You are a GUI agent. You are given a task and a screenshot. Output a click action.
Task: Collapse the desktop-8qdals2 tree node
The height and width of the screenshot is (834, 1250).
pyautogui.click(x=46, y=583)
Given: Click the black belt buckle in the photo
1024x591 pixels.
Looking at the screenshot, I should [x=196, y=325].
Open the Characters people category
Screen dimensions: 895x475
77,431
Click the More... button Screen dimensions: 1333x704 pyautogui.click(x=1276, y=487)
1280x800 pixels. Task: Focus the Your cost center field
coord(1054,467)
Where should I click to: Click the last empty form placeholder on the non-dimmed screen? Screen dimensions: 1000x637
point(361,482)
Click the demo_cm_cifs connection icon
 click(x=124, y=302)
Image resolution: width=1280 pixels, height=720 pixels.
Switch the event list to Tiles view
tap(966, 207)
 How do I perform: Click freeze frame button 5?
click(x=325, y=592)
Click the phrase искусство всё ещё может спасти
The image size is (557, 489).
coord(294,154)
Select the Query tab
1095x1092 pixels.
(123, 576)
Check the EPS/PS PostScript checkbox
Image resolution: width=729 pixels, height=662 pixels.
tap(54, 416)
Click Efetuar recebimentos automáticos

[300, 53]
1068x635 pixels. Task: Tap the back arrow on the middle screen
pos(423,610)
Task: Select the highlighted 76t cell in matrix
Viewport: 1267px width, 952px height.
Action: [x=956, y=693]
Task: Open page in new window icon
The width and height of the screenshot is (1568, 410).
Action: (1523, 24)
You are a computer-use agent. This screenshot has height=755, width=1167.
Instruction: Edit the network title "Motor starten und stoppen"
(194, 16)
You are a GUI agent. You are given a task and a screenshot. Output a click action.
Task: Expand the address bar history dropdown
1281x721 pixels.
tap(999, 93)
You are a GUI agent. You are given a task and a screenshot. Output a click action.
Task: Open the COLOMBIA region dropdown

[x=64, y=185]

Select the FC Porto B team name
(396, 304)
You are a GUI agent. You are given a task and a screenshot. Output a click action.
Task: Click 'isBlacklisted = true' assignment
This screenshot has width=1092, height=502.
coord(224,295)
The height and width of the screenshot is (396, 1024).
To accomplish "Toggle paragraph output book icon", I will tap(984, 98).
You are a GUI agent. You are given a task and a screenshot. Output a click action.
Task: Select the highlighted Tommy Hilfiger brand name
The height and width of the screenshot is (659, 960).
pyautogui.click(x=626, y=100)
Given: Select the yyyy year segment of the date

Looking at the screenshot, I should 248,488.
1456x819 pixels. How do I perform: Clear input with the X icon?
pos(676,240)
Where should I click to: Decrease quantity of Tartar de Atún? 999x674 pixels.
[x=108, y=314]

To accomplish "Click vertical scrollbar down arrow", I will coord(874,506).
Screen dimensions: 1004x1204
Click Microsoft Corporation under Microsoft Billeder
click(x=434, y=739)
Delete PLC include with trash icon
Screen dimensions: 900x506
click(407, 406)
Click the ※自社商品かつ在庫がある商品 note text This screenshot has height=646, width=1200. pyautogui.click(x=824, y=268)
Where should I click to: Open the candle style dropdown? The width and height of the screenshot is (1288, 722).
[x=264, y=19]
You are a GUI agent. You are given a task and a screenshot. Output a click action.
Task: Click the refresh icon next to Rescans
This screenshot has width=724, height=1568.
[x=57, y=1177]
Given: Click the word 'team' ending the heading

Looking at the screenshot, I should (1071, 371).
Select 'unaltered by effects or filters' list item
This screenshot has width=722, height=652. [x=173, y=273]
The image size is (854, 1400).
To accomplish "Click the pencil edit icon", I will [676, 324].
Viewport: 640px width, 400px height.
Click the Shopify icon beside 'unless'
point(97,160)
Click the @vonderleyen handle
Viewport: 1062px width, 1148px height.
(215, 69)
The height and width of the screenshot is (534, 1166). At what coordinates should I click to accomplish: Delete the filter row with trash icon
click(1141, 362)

------

Go through the records and copy each one exactly.

You are a GUI agent. You are given a task and a screenshot. Output a click action.
Task: Collapse the desktop-8qdals2 tree node
The height and width of the screenshot is (834, 1250).
pyautogui.click(x=46, y=583)
Given: Click the black belt buckle in the photo
1024x591 pixels.
Looking at the screenshot, I should [x=196, y=325].
Open the Characters people category
Screen dimensions: 895x475
77,431
Click the More... button Screen dimensions: 1333x704 pyautogui.click(x=1276, y=487)
1280x800 pixels. Task: Focus the Your cost center field
coord(1054,467)
Where should I click to: Click the last empty form placeholder on the non-dimmed screen? Screen dimensions: 1000x637
point(361,482)
Click the demo_cm_cifs connection icon
 click(x=124, y=302)
Image resolution: width=1280 pixels, height=720 pixels.
Switch the event list to Tiles view
tap(966, 207)
 How do I perform: Click freeze frame button 5?
click(x=325, y=592)
Click the phrase искусство всё ещё может спасти
The image size is (557, 489).
coord(294,154)
Select the Query tab
1095x1092 pixels.
(123, 576)
Check the EPS/PS PostScript checkbox
Image resolution: width=729 pixels, height=662 pixels.
tap(54, 416)
Click Efetuar recebimentos automáticos

[300, 53]
1068x635 pixels. Task: Tap the back arrow on the middle screen
pos(423,610)
Task: Select the highlighted 76t cell in matrix
Viewport: 1267px width, 952px height.
Action: [x=956, y=693]
Task: Open page in new window icon
The width and height of the screenshot is (1568, 410).
Action: (1523, 24)
You are a computer-use agent. This screenshot has height=755, width=1167.
Instruction: Edit the network title "Motor starten und stoppen"
(194, 16)
You are a GUI agent. You are given a task and a screenshot. Output a click action.
Task: Expand the address bar history dropdown
1281x721 pixels.
tap(999, 93)
You are a GUI agent. You are given a task and a screenshot. Output a click action.
Task: Open the COLOMBIA region dropdown

[x=64, y=185]

Select the FC Porto B team name
(396, 304)
You are a GUI agent. You are given a task and a screenshot. Output a click action.
Task: Click 'isBlacklisted = true' assignment
This screenshot has width=1092, height=502.
coord(224,295)
The height and width of the screenshot is (396, 1024).
To accomplish "Toggle paragraph output book icon", I will tap(984, 98).
You are a GUI agent. You are given a task and a screenshot. Output a click action.
Task: Select the highlighted Tommy Hilfiger brand name
The height and width of the screenshot is (659, 960).
pyautogui.click(x=626, y=100)
Given: Select the yyyy year segment of the date

Looking at the screenshot, I should 248,488.
1456x819 pixels. How do I perform: Clear input with the X icon?
pos(676,240)
Where should I click to: Decrease quantity of Tartar de Atún? 999x674 pixels.
[x=108, y=314]

To accomplish "Click vertical scrollbar down arrow", I will coord(874,506).
Screen dimensions: 1004x1204
Click Microsoft Corporation under Microsoft Billeder
click(x=434, y=739)
Delete PLC include with trash icon
Screen dimensions: 900x506
click(407, 406)
Click the ※自社商品かつ在庫がある商品 note text This screenshot has height=646, width=1200. pyautogui.click(x=824, y=268)
Where should I click to: Open the candle style dropdown? The width and height of the screenshot is (1288, 722).
[x=264, y=19]
You are a GUI agent. You are given a task and a screenshot. Output a click action.
Task: Click the refresh icon next to Rescans
This screenshot has width=724, height=1568.
[x=57, y=1177]
Given: Click the word 'team' ending the heading

Looking at the screenshot, I should (1071, 371).
Select 'unaltered by effects or filters' list item
This screenshot has width=722, height=652. [x=173, y=273]
The image size is (854, 1400).
To accomplish "Click the pencil edit icon", I will [676, 324].
Viewport: 640px width, 400px height.
Click the Shopify icon beside 'unless'
point(97,160)
Click the @vonderleyen handle
Viewport: 1062px width, 1148px height.
(215, 69)
The height and width of the screenshot is (534, 1166). At what coordinates should I click to accomplish: Delete the filter row with trash icon
click(1141, 362)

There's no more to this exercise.